Une très bonne initiative… si l’on excepte le fait que le mouvement se cantonne d’un côté d’une ligne de fracture qui n’est plus celle qui domine le débat public.

Il n’y a en effet aucun « non-souverainiste » à l’origine du projet, de l’aveu de Gabriel Nadeau-Dubois. Il y a cinq personnalités, toutes favorables à l’indépendance à des conditions et à des degrés divers, qui se poseront 10 grandes questions, dont celle-ci : « comment remettre en marche » le projet indépendantiste ?

On n’est donc pas dans l’« initiative politique non partisane », mais bien dans le débat entre souverainistes.

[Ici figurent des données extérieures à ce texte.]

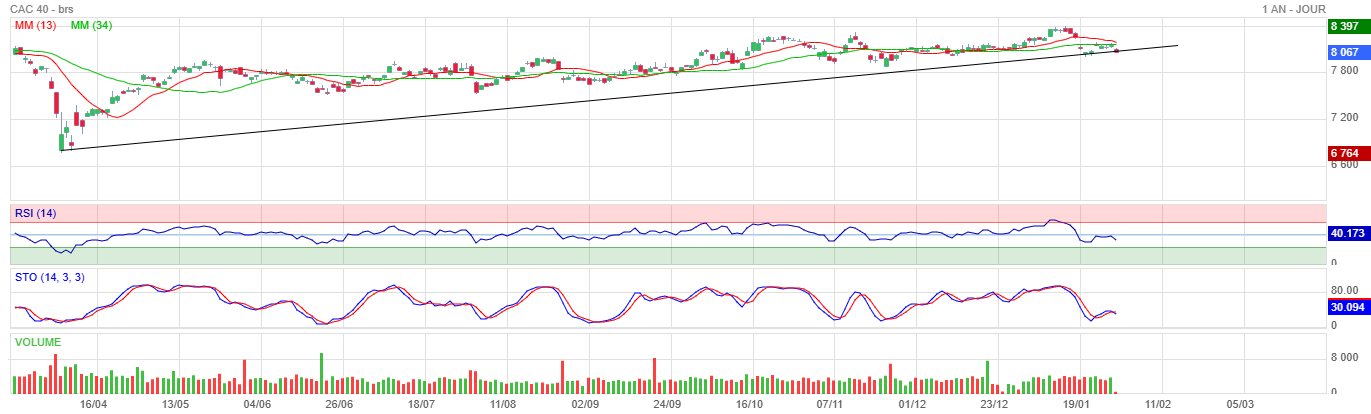Click the 1 AN - JOUR period label

click(x=1293, y=9)
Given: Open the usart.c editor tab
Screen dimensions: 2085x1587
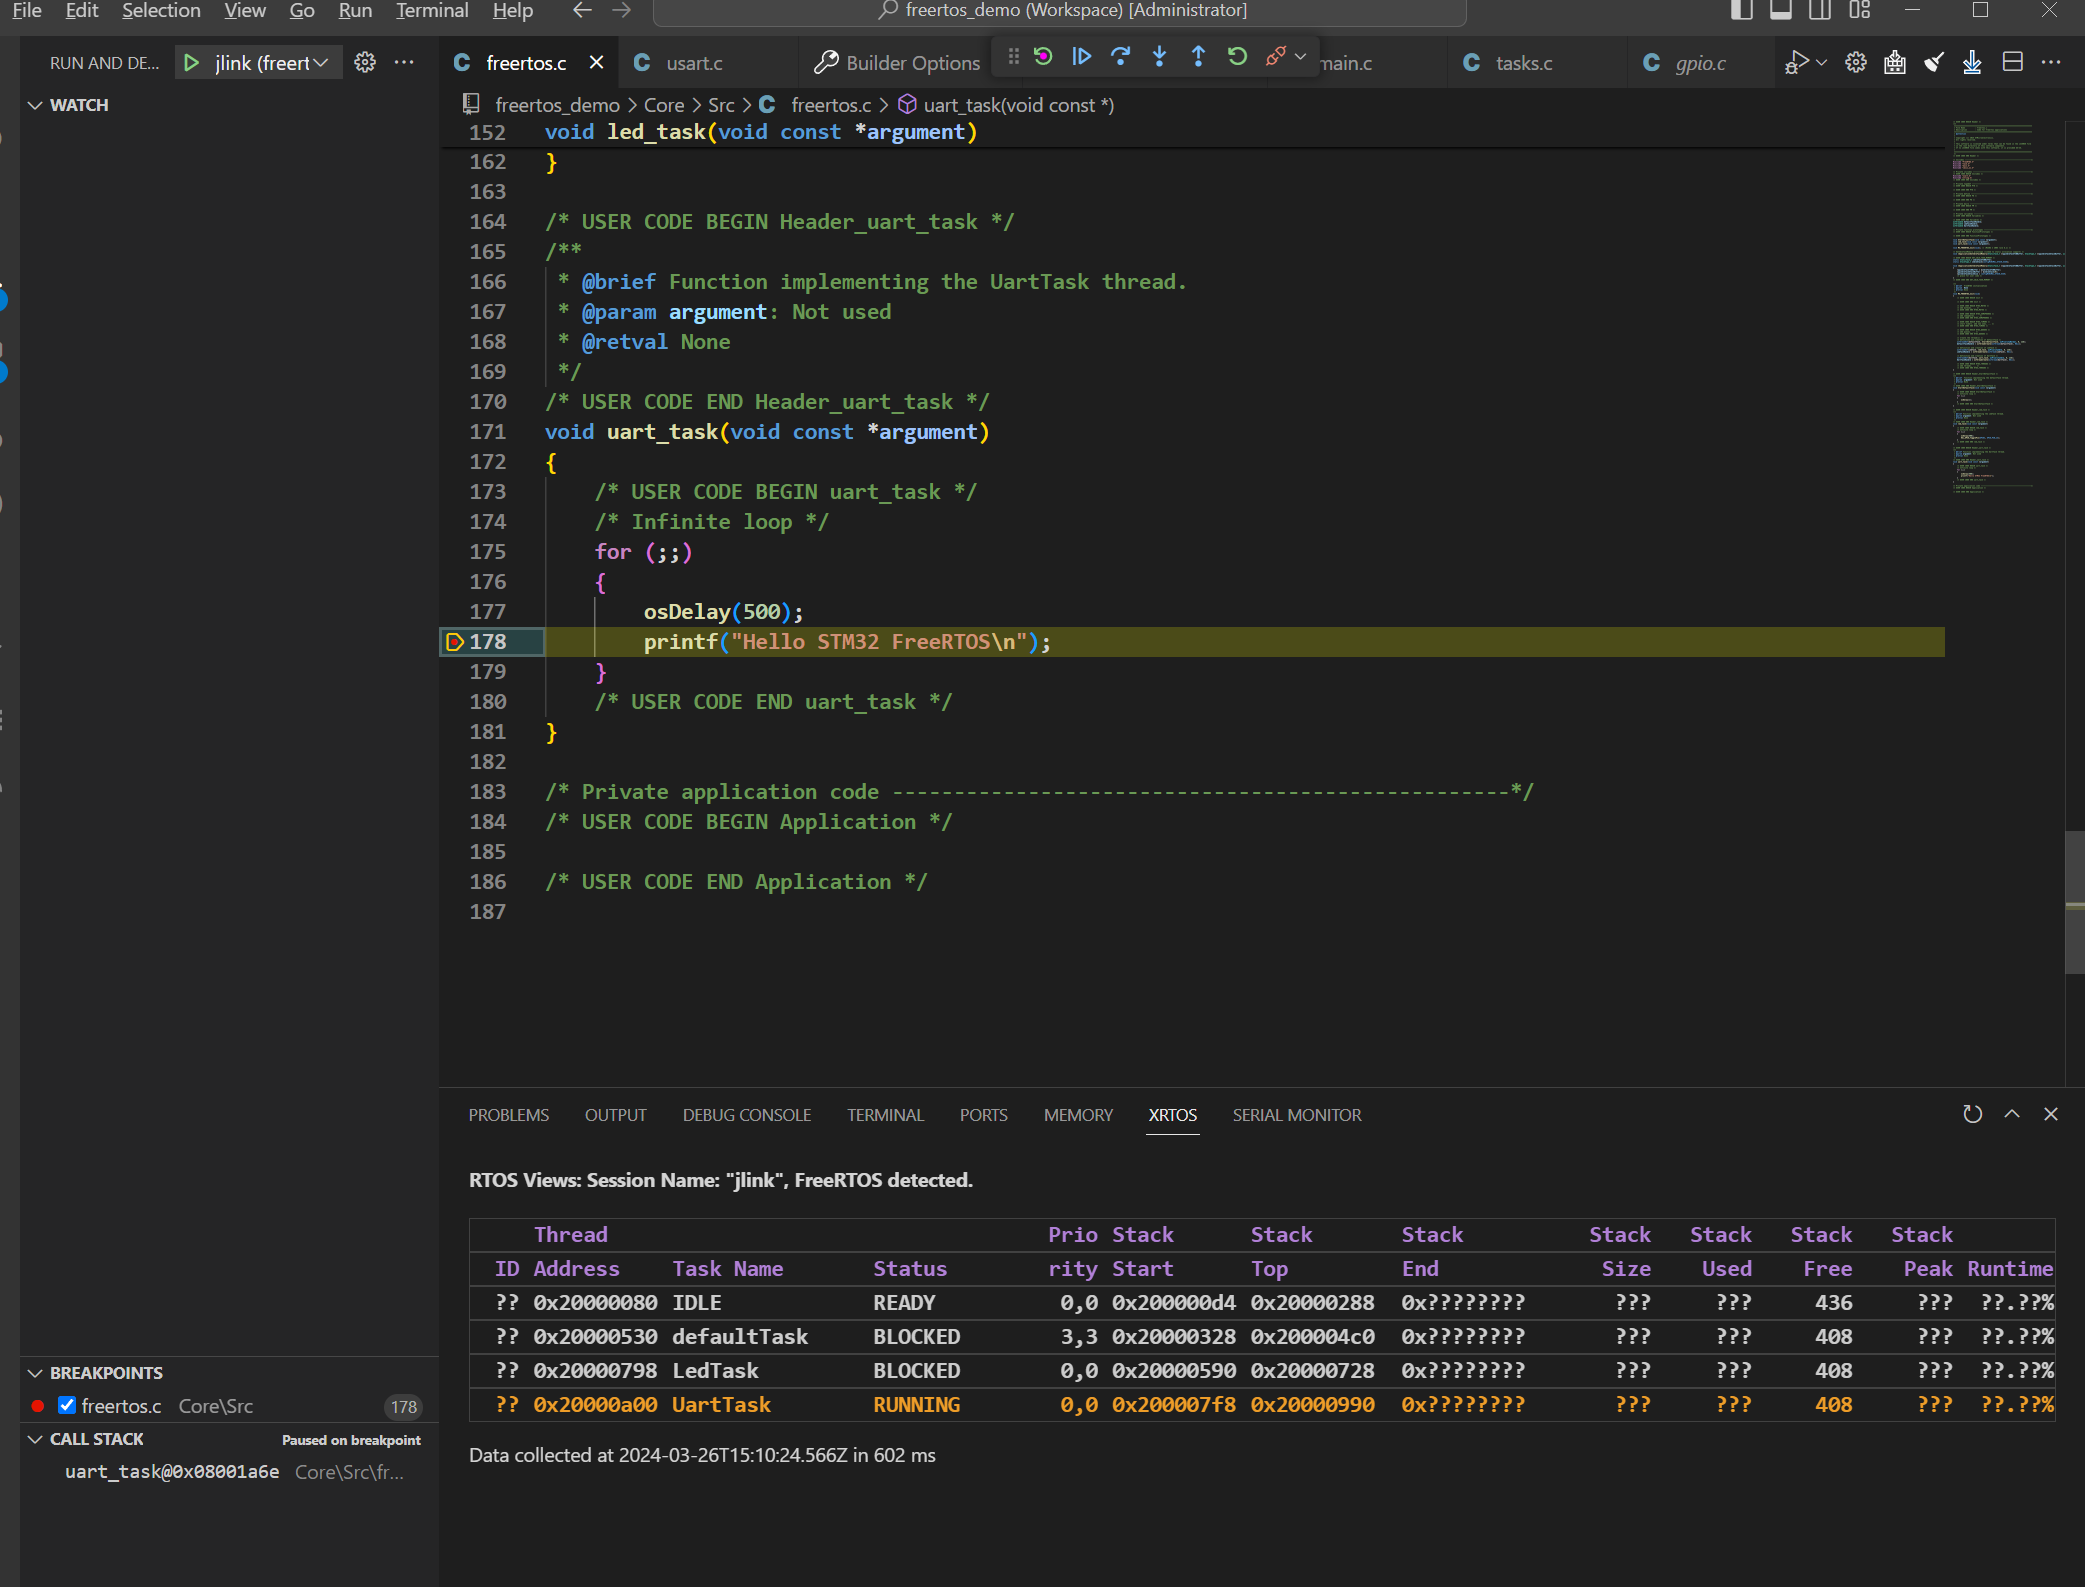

Un débat avec une « ligne de parti » en quelque sorte, qui gardera beaucoup de monde à distance, notamment les fédéralistes progressistes, véritables orphelins politiques au Québec par les temps qui courent.

Que tous ces gens soient de gauche se justifie, comprenons-nous bien. L’idée n’est quand même pas de refonder le système démocratique en entendant tout le monde et son voisin. Ce n’est pas de confronter des positions idéologiques fondamentales irréconciliables.

L’idée du mouvement est plutôt de cerner l’origine du « blocage » qui paralyse le Québec et de proposer des solutions progressistes pour en sortir.

Fort bien. Mais comment y arriver sans s’interroger sur le rôle des débats constitutionnels qui nous occupent depuis si longtemps ? Comment justifier un tel angle mort quand on ambitionne de relancer le Québec sur des bases renouvelées ?

La ligne de fracture est ailleurs, aujourd’hui. On le voit au PQ, déchiré entre la gauche sociale-démocrate d’Alexandre Cloutier et la droite identitaire de Jean-François Lisée. On le voit dans les médias, davantage positionnés sur l’axe gauche-droite qu’à une autre époque. On le voit dans la nature des débats quotidiens qui occupent les Québécois, sur l’immigration, l’économie, l’éducation.

Autant de sujets que le mouvement veut attaquer de manière ouverte (comment dynamiser les régions ?), sans a priori (que faire en éducation pour permettre à tous de réaliser leur plein potentiel ?) et avec humanisme (comment vivre ensemble sans racisme ni discrimination ?).

Tant mieux ! Mais pourquoi ne pas avoir fait une place à des organisateurs d’allégeances diversifiées ? Pourquoi ne pas avoir tendu la main aux électeurs de gauche qui n’ont pas d’appétit pour les débats constitutionnels et ne se retrouvent ni au PQ ni à Québec solidaire ?

L’initiative est rafraîchissante. Elle permet de sortir du catastrophisme ambiant, de l’autoflagellation constante et de l’opposition permanente à tout ce qui bouge.

Elle ouvre donc les fenêtres, mais en garde malheureusement d’autres fermées.